Each service has a different copay fee. For example, you need to pay $30 at the reception as a copayment every time you consult your doctor. In this example, your insurance will cover the $170 out of the $200 doctor’s fee. If you need to do lab tests, you will pay a separate bill as a copayment since the $30 copay for a doctor’s consultation does not cover lab tests.
You will usually have a copay for prescriptions, emergency room visits, office visits to your doctor or specialist and urgent care visits. Depending on your health plan, you can have both deductible and copay or only deductible.
Generally, health plans with higher deductibles and copays charge lower monthly premiums. In contrast, lower deductibles and copays are higher-premium plans.
3. Coinsurance
Coinsurance is the cost-sharing requirement of some insurers where you have to pay a certain percentage of the medical expenses after you satisfy your deductible. It’s similar to copay, except that you share a percentage of the costs, so it’s not a fixed amount.
For example, you have a vision problem and must undergo cataract surgery costing $4000. If your coinsurance rate is 20%, you will pay $800 and the insurer will cover the remainder of the bill, which is $3,200.
4. Out-of-Pocket Maximum
The out-of-pocket maximum is the most you’ll spend on medical care services in one year. For 2023, the out-of-pocket limit for individual insurance is $9,100 and for the family it’s $18,200.
If you’re single and you’ve paid from your pocket a total of $9,100 from the combined deductible, copays and coinsurance, your insurer will be 100% liable for all your health care expenses for the remaining months you’re insured.

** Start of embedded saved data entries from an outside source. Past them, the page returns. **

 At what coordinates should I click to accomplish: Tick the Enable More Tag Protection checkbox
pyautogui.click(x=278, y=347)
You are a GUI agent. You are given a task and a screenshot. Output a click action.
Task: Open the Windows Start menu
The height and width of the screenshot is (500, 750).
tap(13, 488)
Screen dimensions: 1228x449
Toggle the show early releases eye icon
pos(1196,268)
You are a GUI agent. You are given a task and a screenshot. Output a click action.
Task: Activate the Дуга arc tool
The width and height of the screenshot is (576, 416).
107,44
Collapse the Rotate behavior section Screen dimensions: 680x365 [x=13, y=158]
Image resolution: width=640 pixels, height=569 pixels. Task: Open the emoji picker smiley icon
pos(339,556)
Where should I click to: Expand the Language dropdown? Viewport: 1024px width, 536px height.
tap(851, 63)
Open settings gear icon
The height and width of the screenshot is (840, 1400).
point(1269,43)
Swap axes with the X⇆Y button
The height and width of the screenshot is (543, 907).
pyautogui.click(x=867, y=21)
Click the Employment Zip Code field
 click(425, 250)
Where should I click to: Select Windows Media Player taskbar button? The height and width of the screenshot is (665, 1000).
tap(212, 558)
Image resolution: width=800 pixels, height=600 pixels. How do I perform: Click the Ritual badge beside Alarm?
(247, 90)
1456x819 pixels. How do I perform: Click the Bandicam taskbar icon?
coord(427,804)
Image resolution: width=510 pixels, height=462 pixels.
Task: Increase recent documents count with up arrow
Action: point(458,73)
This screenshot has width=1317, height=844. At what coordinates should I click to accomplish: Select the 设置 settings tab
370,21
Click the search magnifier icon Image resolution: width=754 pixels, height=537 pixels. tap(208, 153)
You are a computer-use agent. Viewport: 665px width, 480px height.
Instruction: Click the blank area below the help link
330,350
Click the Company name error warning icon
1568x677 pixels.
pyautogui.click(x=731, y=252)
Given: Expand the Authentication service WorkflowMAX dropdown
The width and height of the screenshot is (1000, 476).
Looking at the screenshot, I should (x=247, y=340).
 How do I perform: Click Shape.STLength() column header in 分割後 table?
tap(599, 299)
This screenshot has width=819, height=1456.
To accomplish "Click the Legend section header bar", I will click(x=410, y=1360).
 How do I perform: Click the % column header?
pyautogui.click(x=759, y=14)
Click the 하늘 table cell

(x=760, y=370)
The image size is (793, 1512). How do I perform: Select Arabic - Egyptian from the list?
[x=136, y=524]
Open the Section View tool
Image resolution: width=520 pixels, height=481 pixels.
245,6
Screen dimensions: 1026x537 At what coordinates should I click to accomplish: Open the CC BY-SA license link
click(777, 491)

For example, the doctor recommended a covered procedure costing $50,000. You’ve paid $9,100 out-of-pocket maximum from your previous checkups, lab tests and other care services. Your insurer will fully pay the $50,000 for you.
Get To Know These Insurance Terms
The insurance landscape is challenging to understand. If it’s your first job, knowing the fancy insurance vocabulary you’ve probably never heard before can feel overwhelming. Starting with these four terms is your jumping-off point in familiarizing your financial obligations when you enroll in a health plan.